There seem to be plenty of moorhens about on the river at the moment. The ratio of adults to youngsters suggests that it has been a particularly good breeding season and this bodes well for the winter ahead. It also suggests that the mink that had previously been present on this stretch have now gone, thanks to a combination of trapping and the return of the otters. There is something very comical about the moorhen. When seen out of water, the charcoal grey body appears to have been glued onto the thick yellow-green legs of a larger bird. The moorhen seems to emphasise this, as if unaware of someone else’s practical joke, by walking with a sprightly high-stepping gait. Alongside this there is the regular flicking of the short tail, like a nervous twitch, which again adds to a rather unusual demeanour.
Despite their comedic appearance, moorhens are rather interesting birds. For example, the moorhen holds the dubious distinction of being one of the first birds to fall victim to a firearm within Norfolk. Two great Norfolk nature writers, Gurney and Stevenson, both cite a record of one being “kylled wt the gun” in the mid-1500s. Indeed, the moorhen has sometimes featured as a bird for the table (and still does in other parts of Europe). The dark meat was used in some rural parts to supplement the limited rations available during World War Two. Interestingly, some authors suggest that the bird was skinned rather than plucked prior to cooking. Certainly the moorhen is a popular component in the diet of a number of predators and the species appears especially vulnerable when nesting.

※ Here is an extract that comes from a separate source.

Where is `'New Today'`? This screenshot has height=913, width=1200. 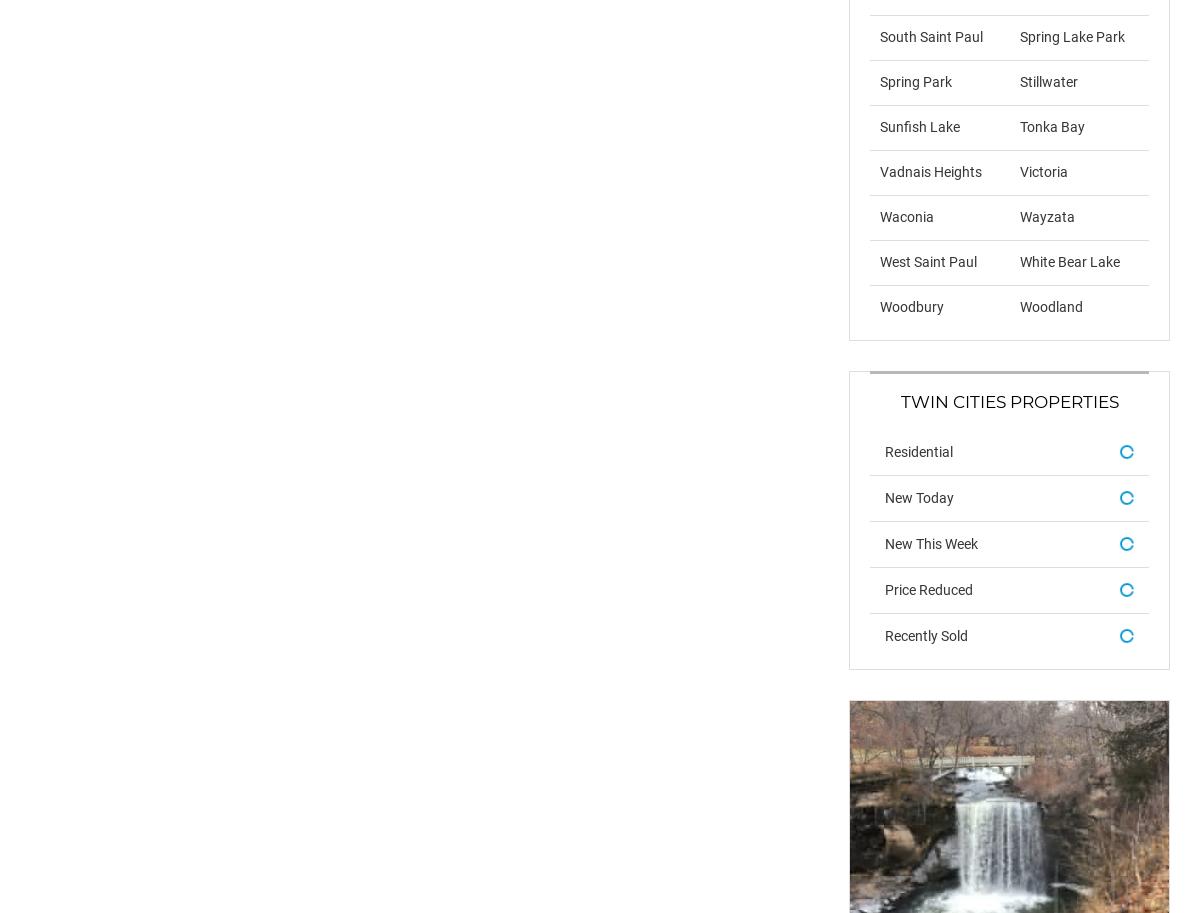 'New Today' is located at coordinates (884, 496).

Although most of our resident moorhens remain on their breeding territories throughout the year, they are forced to move during periods of severe winter weather, when waterbodies freeze over and food becomes hard to find. Moorhens from breeding populations in Denmark, Sweden and the Netherlands are known to winter here and large numbers may regularly gather at favoured sites. Back in the mid-1990s we used to have a couple of dozen moorhens gather at the bottom of The Nunnery lawn in Thetford. These birds would feed on the edge of the lawn or venture into the wet woodland which separated the grounds from the river. We made an effort to trap and ring the birds – a job which involved careful handling because of the extremely sharp claws sported by these birds – and were rewarded several months later by the report of one that had made its way to Shetland. Other individuals (not ringed by us) have been reported from Denmark, Sweden and the Low Countries. There is certainly more to this bird than you might imagine.